Authentication

Authenticated user connections are started with Connection::login.

Besides the normal username and password, you need to provide a store for the steam guard machine data and a confirmation handler.

Steam guard machine data store

After authentication, steam provides the client with some machine specific data to allow skipping (depending on various factors) the authentication step for the next login.

For steam-vent to make use of this data, the app needs to provide a way for storing this data by providing an implementation of the GuardDataStore trait.

steam-vent bundles two implementations of the trait:

• NullGuardDataStore: doesn't store any guard data, effectively disabling the mechanism.

• FileGuardDataStore: store the machine data as json in the provided path.

  Additionally comes with a helper (FileGuardDataStore::user_cache()) for using a file in the user's cache directory (exact location depends on the platform).

If none of these methods of storage are suitable for the specific use case, the app can provide their own implementation for the trait.
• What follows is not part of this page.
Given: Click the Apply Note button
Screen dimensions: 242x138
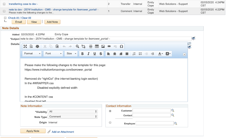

For example storing the data in the application database.

Confirmation handler

When logging into steam, a user needs to provide confirmation of the login trough a second factor. Usually either trough the mobile app or by providing a TOTP token.
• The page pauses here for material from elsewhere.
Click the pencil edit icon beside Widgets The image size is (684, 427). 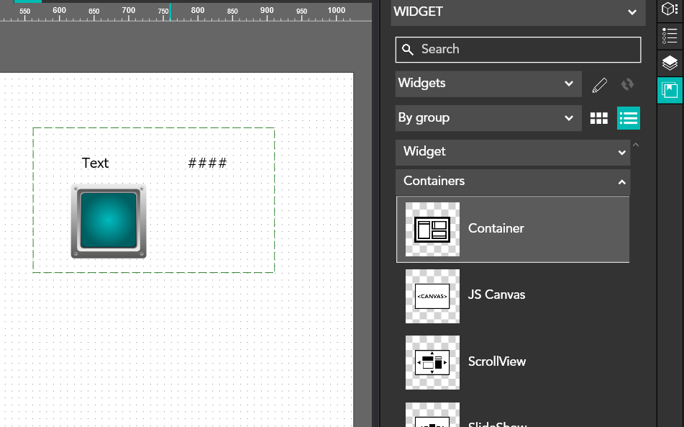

An app can implement this confirmation by providing one or more implementations of the AuthConfirmationHandler trait.

steam-vent bundles the following implementations of the trait:

• DeviceConfirmationHandler: waits for the user to confirm the login trough the mobile app
• UserProvidedAuthConfirmationHandler: asks the user for the TOTP token by sending details about the requested token to the provided output and reading the token from the provided input.
• ConsoleAuthConfirmationHandler: is convenience wrapper around the UserProvidedAuthConfirmationHandler that uses stdin and stdout.
• SharedSecretAuthConfirmationHandler: generates the TOTP automatically by providing the shared secret, allowing for zero-interaction authentication.

Multiple authentication providers can be combined by using AuthConfirmationHandler::or, where the first backend that successfully completes the confirmation will be used. A common use case for apps will be combining the DeviceConfirmationHandler and one of the TOTP providers to allow users to confirm the login trough either the app or TOTP.

Alternatively apps can provide their own implementation of the trait to integrate whichever method of asking the user for the TOTP token.